Si tu choisis de ne rien faire, en revanche, elle partira. Probablement après s'être assuré de la bonne mise en place d'un gros projet, parce qu'elle est professionnelle jusqu'au bout des ongles. Elle obtiendra un meilleur poste ailleurs, en espérant que son manager sera capable de percevoir ce qu'elle peut apporter. De ton côté, tu devras recruter un-e remplaçant-e. Tu te rendras compte qu'elle faisait le travail de trois personnes, et tu passeras six mois à recevoir des candidats, en espérant trouver quelqu'un d'aussi doué qu'elle, mais tu te rendras compte qu'aucun n'acceptera d'être payé ce que tu la payais. Même quand tu auras choisi la personne qui lui succèdera (ou les personnes), tu devras quand même passer des mois à la former. Avec un peu de chance, le nouveau venu fera aussi bien qu'elle.

Mais on n'en est pas encore là. Tu peux encore modifier le cours des choses. Alors fais ce que tu as à faire.

***

Epilogue

D'abord, j'aimerais remercier ces femmes extraordinaires:

Allison Esposito, l'impressionnante fondatrice de Hire Tech Ladies

Belinda Chiang, avec qui j'ai étudié à Stanford, qui a fait de l'investissement à impact social au Cambodge, du conseil pour les startups chez Techstars, et qui est aujourd'hui chef de produit chez Hightower

Chevon Drew, une ex-collègue de Percolate, directrice de la communication numérique chez RaceForward

Sarah Allen, une ex-collègue de la Presidential Innovation Fellowship, serial entrepreneuse et chef d'équipe chez Google.

Elles ont pris le temps de faire des remarques constructives qui m'ont aidé à améliorer cet article. J'ai énormément de respect pour elles, et j'espère que vous aurez la chance de travailler avec, ou pour, elles un jour.

Cette lettre destinée aux cadres masculins et féminins s'inspire des obstacles qu'ont dû surmonter de nombreuses femmes de talent. Ces femmes ambitieuses font des choses extraordinaires, souvent mieux que leurs collègues masculins, sans obtenir la reconnaissance, le salaire, ni les opportunités qu'elles méritent. Ces problèmes sont souvent plus prononcés chez les femmes issues des minorités ethniques. Le sexisme au travail ne se réduit pas au harcèlement pur et dur. Il s'exprime dans le fait de ne pas tenir compte des idées et de la contribution des femmes, de dire qu'une collègue est "un peu agressive" ou de compliquer les choses quand elles souhaitent obtenir une augmentation de salaire ou une évolution de poste.

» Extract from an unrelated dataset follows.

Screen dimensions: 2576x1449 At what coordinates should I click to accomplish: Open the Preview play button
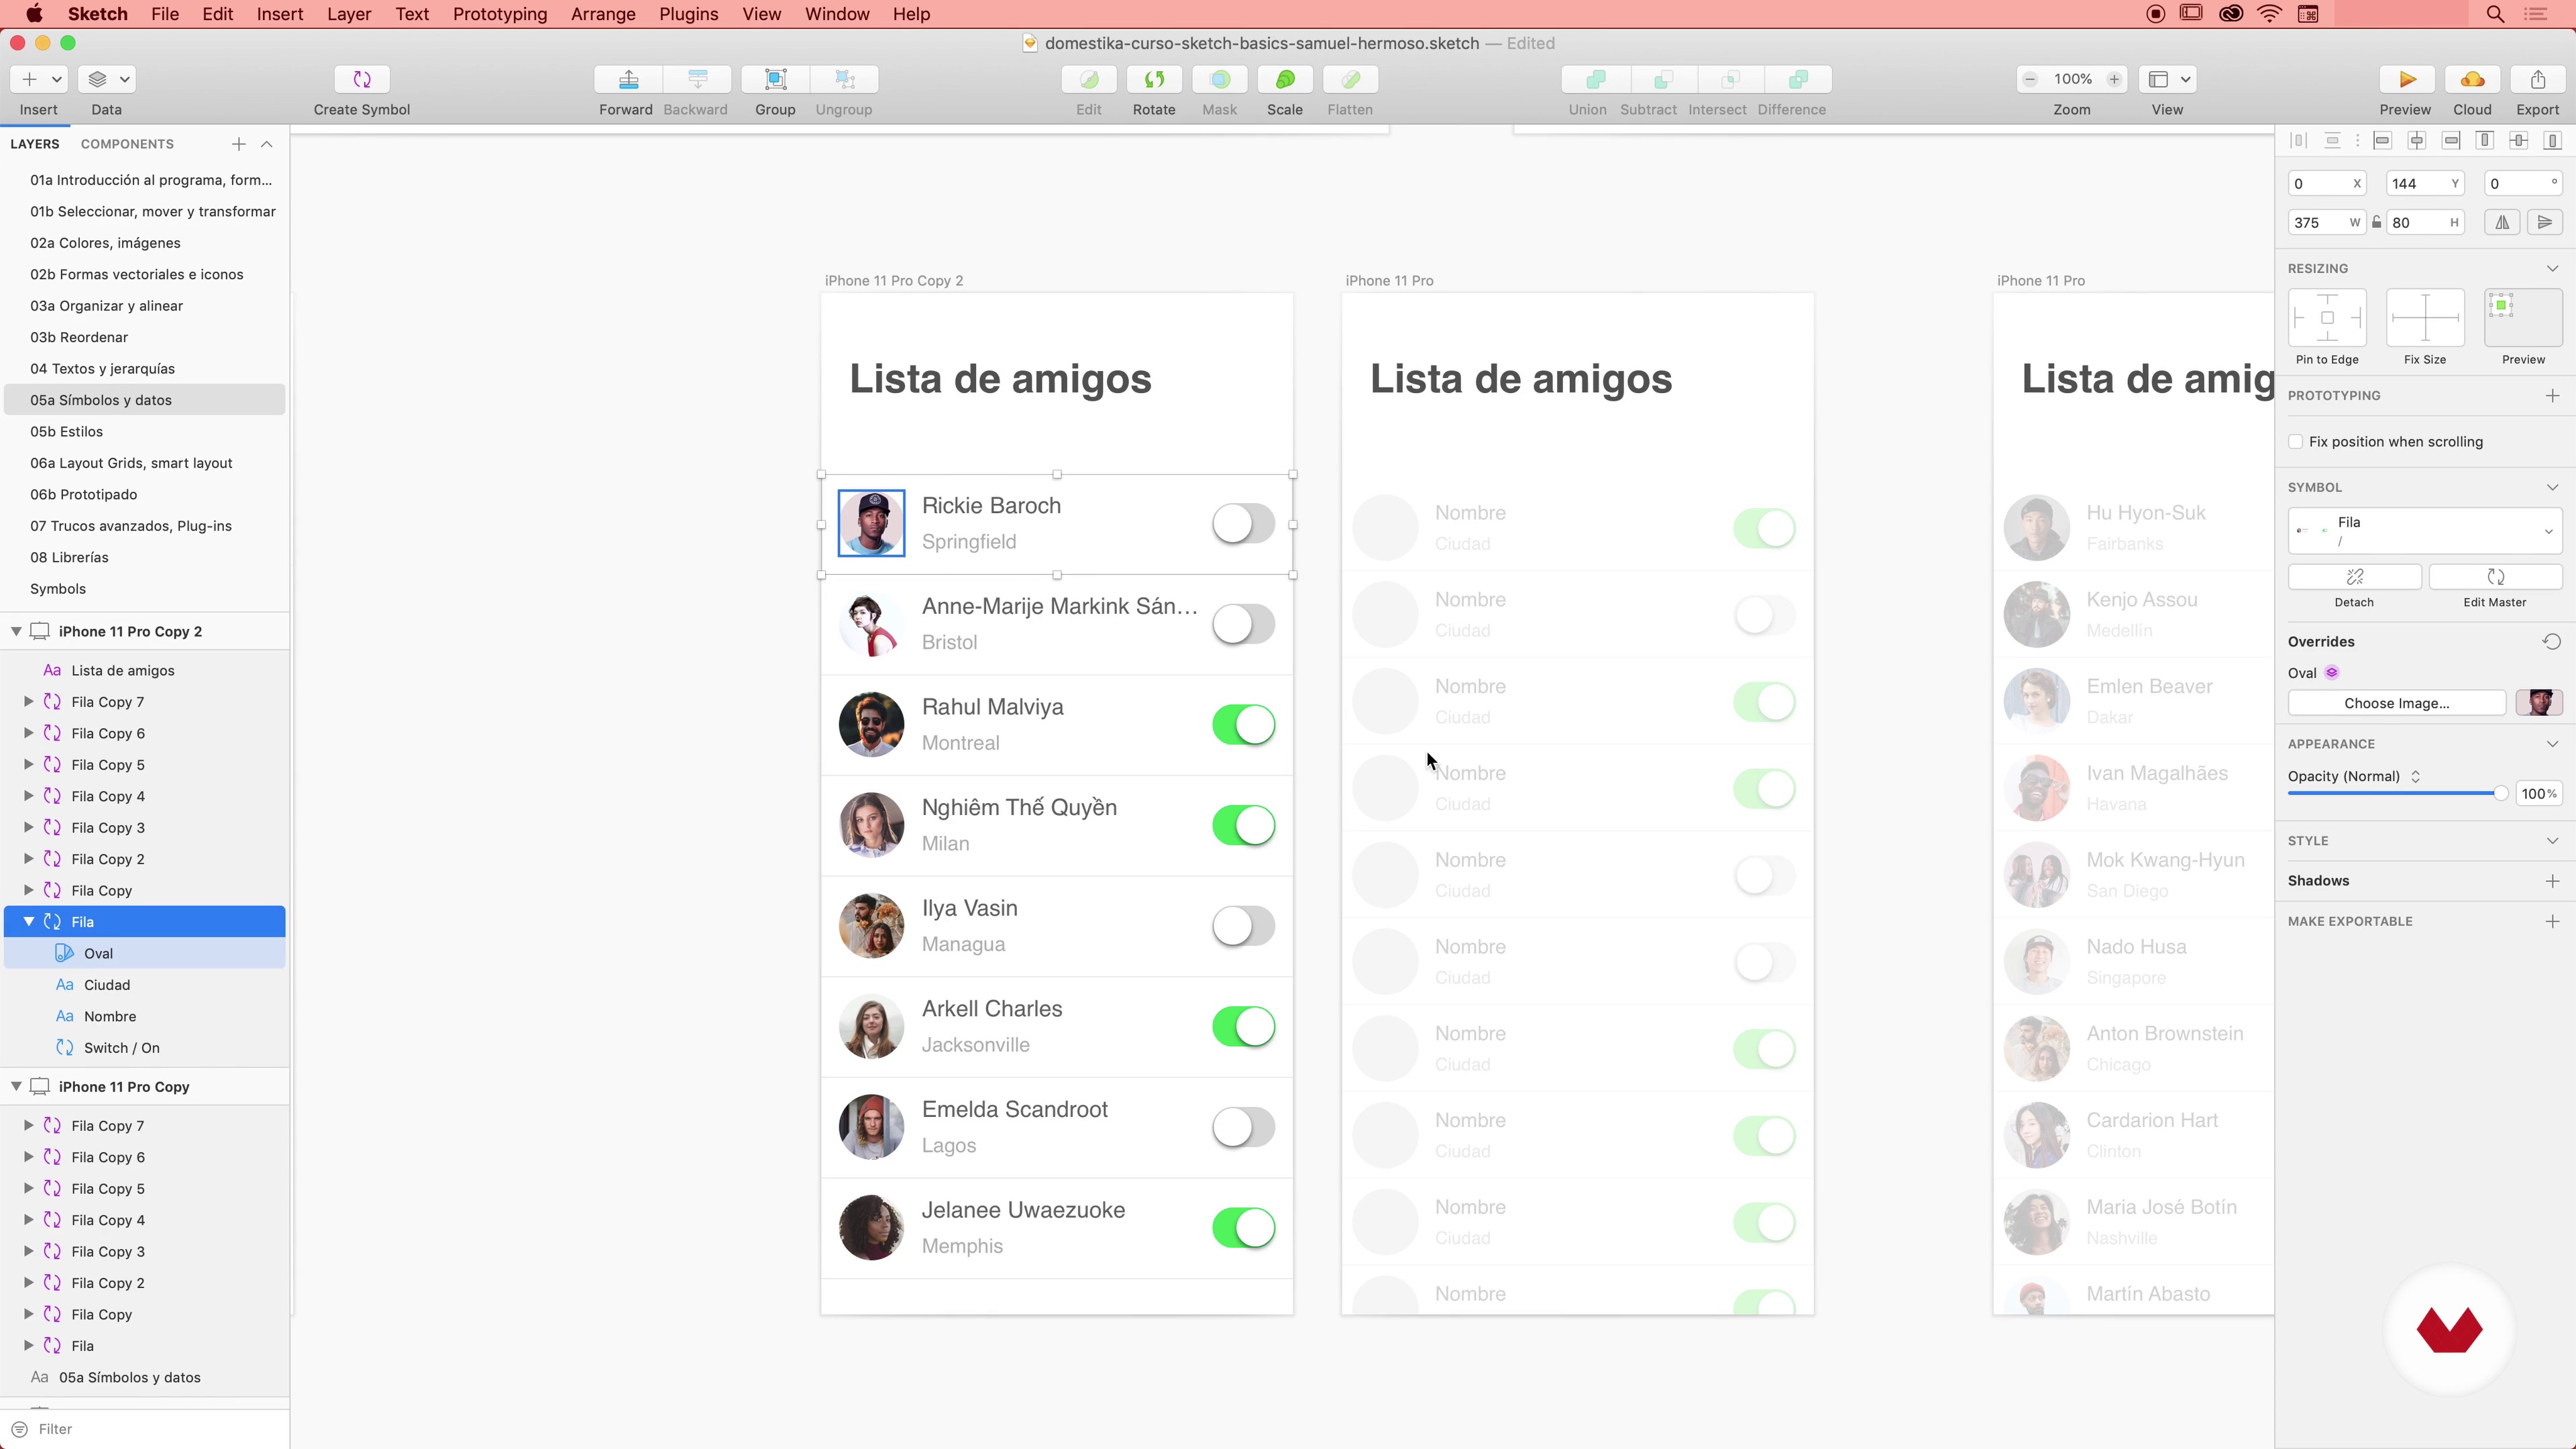point(2406,79)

Ça n'arrive pas que dans "les autres boîtes". Il y a des hommes et des femmes pleins de bonnes intentions qui perpétuent de manière inconsciente les comportements patriarcaux et dévalorise leurs collègues féminins.

Moi, notamment.

En écrivant cet article, j'ai demandé à ces femmes -parmi lesquelles on trouve deux secrétaires de rédaction- de m'aider. Gratuitement. C'était déplacé de ma part. J'aurais dû leur proposer de les rémunérer pour leurs efforts et leur expertise. #facepalm

J'ai de la chance que Chevon me l'ait gentiment fait remarquer, ce qui m'a permis de comprendre mon erreur. En fin de compte, j'ai pu les dédommager financièrement ou faire un don en leur nom à RailsBridge, un organisme qui aide les femmes et les minorités à améliorer leurs compétences en matière de programmation informatique. Ça m'a servi de leçon.

Ce blogue, publié à l'origine sur le Huffington Post américain, a été traduit par Bamiyan Shiff pour Fast for Word.